▸ **Work task**:
Practice item. Set the material below down again exactly, with no pictures.

▸ **Material to process**:
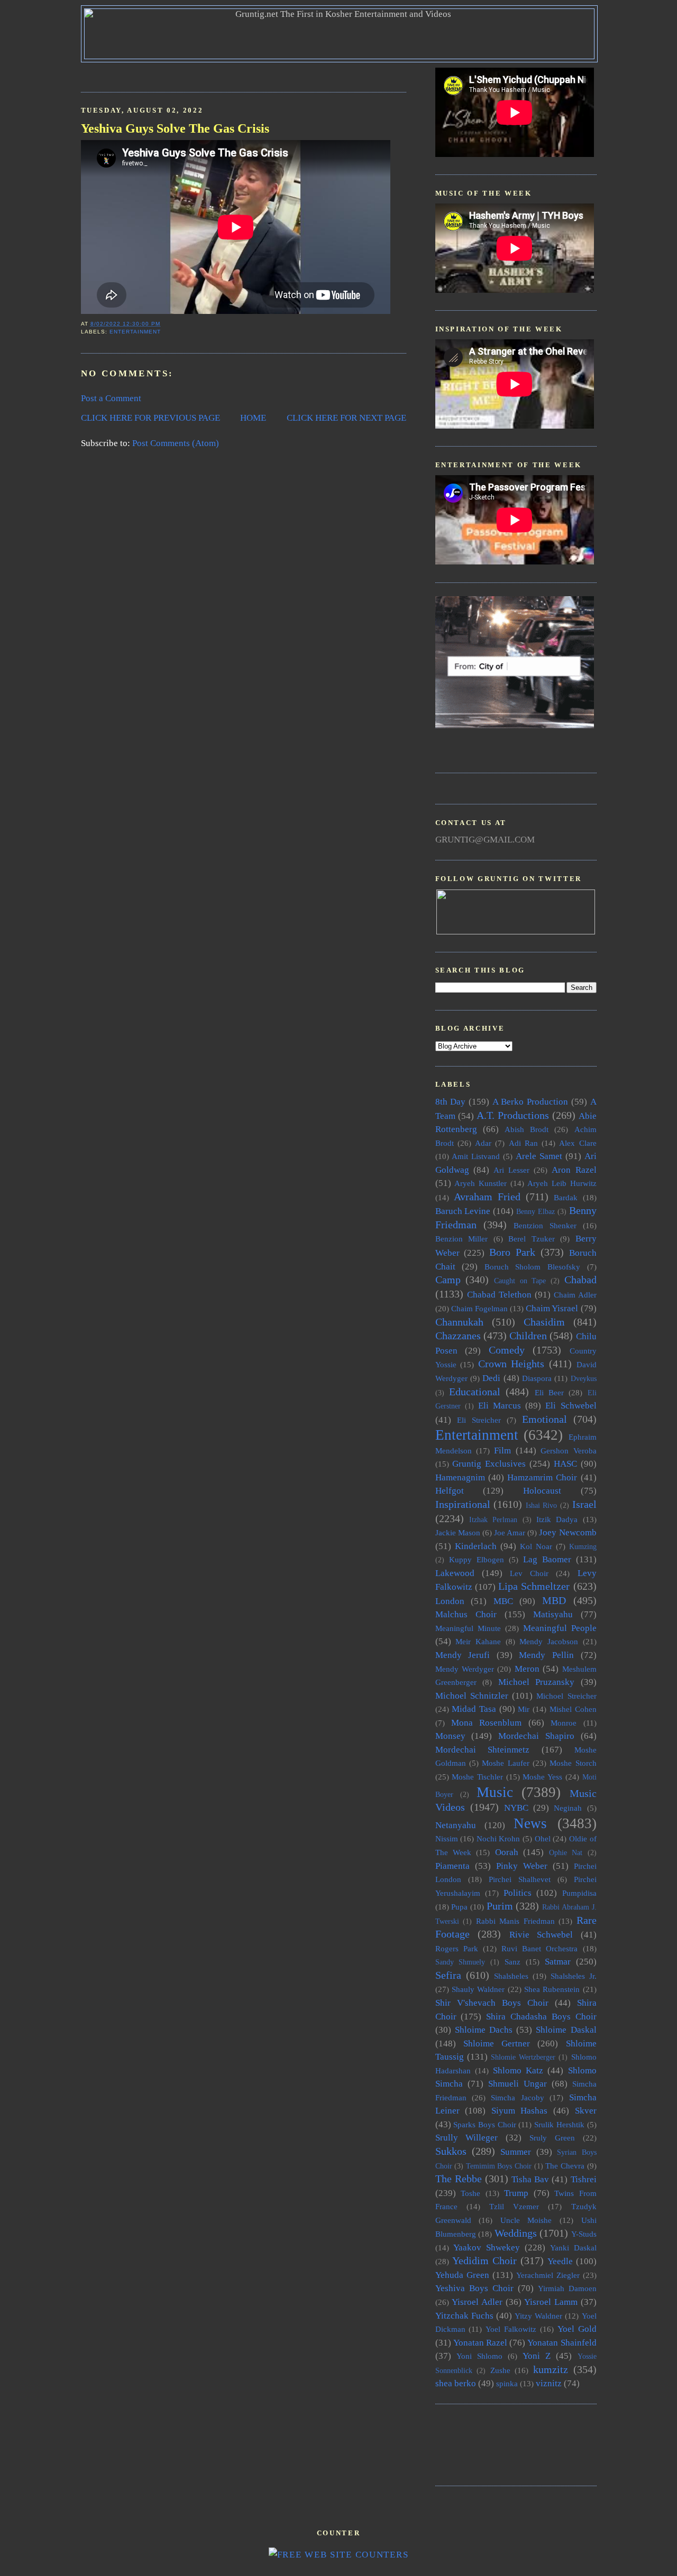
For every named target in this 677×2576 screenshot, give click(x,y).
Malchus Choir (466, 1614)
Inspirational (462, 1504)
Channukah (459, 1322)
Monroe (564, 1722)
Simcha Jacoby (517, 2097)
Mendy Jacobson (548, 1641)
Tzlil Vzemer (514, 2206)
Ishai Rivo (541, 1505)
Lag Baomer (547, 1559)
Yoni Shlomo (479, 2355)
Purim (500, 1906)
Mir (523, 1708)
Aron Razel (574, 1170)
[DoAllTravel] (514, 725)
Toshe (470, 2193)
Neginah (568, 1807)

▸ **Exercise output**:
For every named target in this 677×2576 screenshot, give click(x,y).
Malchus Choir (466, 1614)
Inspirational (462, 1504)
Channukah (459, 1322)
Monroe (564, 1722)
Simcha Jacoby (517, 2097)
Mendy Jacobson (548, 1641)
Tzlil Vzemer (514, 2206)
Ishai Rivo (541, 1505)
Lag Baomer (547, 1559)
Yoni Shlomo (479, 2355)
Purim (500, 1906)
Mir (523, 1708)
Aron Razel (574, 1170)
[DoAllTravel] (514, 725)
Toshe (470, 2193)
Neginah (568, 1807)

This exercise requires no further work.